• [What needs to be done]
Copy the records out again in full, keeping them identical.
++++++
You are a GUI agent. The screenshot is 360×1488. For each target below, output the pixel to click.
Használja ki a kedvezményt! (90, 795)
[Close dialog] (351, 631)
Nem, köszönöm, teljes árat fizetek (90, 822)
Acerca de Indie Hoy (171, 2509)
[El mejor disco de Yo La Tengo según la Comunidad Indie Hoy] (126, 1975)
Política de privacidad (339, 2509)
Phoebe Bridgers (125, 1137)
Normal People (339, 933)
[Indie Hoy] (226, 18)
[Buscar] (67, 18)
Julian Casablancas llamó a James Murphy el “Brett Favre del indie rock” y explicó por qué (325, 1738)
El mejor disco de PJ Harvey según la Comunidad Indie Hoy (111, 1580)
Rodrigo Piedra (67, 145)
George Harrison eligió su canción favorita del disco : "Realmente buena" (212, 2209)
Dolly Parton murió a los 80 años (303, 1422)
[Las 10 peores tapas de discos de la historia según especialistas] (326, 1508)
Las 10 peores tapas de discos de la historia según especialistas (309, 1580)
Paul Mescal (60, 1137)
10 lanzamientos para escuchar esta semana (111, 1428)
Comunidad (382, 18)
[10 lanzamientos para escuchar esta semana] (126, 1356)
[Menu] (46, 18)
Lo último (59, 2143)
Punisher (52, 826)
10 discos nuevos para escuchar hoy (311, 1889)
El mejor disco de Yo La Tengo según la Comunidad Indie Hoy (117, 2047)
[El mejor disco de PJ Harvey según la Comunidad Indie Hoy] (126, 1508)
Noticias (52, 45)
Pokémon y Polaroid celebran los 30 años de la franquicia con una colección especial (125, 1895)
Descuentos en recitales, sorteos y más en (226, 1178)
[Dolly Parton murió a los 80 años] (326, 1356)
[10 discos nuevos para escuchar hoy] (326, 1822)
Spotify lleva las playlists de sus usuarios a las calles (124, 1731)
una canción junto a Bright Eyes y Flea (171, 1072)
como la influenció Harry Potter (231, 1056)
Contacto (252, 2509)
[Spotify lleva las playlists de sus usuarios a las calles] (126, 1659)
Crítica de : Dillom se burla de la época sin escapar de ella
++++++
• [Task solution]
You are a GUI agent. The screenshot is 360×1488. For each target below, output the pixel to click.
Használja ki a kedvezményt! (90, 795)
[Close dialog] (351, 631)
Nem, köszönöm, teljes árat fizetek (90, 822)
Acerca de Indie Hoy (171, 2509)
[El mejor disco de Yo La Tengo según la Comunidad Indie Hoy] (126, 1975)
Política de privacidad (339, 2509)
Phoebe Bridgers (125, 1137)
Normal People (339, 933)
[Indie Hoy] (226, 18)
[Buscar] (67, 18)
Julian Casablancas llamó a James Murphy el “Brett Favre del indie rock” y explicó por qué (325, 1738)
El mejor disco de PJ Harvey según la Comunidad Indie Hoy (111, 1580)
Rodrigo Piedra (67, 145)
George Harrison eligió su canción favorita del disco : "Realmente buena" (212, 2209)
Dolly Parton murió a los 80 años (303, 1422)
[Las 10 peores tapas de discos de la historia según especialistas] (326, 1508)
Las 10 peores tapas de discos de la historia según especialistas (309, 1580)
Paul Mescal (60, 1137)
10 lanzamientos para escuchar esta semana (111, 1428)
Comunidad (382, 18)
[10 lanzamientos para escuchar esta semana] (126, 1356)
[Menu] (46, 18)
Lo último (59, 2143)
Punisher (52, 826)
10 discos nuevos para escuchar hoy (311, 1889)
El mejor disco de Yo La Tengo según la Comunidad Indie Hoy (117, 2047)
[El mejor disco de PJ Harvey según la Comunidad Indie Hoy] (126, 1508)
Noticias (52, 45)
Pokémon y Polaroid celebran los 30 años de la franquicia con una colección especial (125, 1895)
Descuentos en recitales, sorteos y más en (226, 1178)
[Dolly Parton murió a los 80 años] (326, 1356)
[10 discos nuevos para escuchar hoy] (326, 1822)
Spotify lleva las playlists de sus usuarios a las calles (124, 1731)
una canción junto a Bright Eyes y Flea (171, 1072)
como la influenció Harry Potter (231, 1056)
Contacto (252, 2509)
[Spotify lleva las playlists de sus usuarios a las calles] (126, 1659)
Crítica de : Dillom se burla de la época sin escapar de ella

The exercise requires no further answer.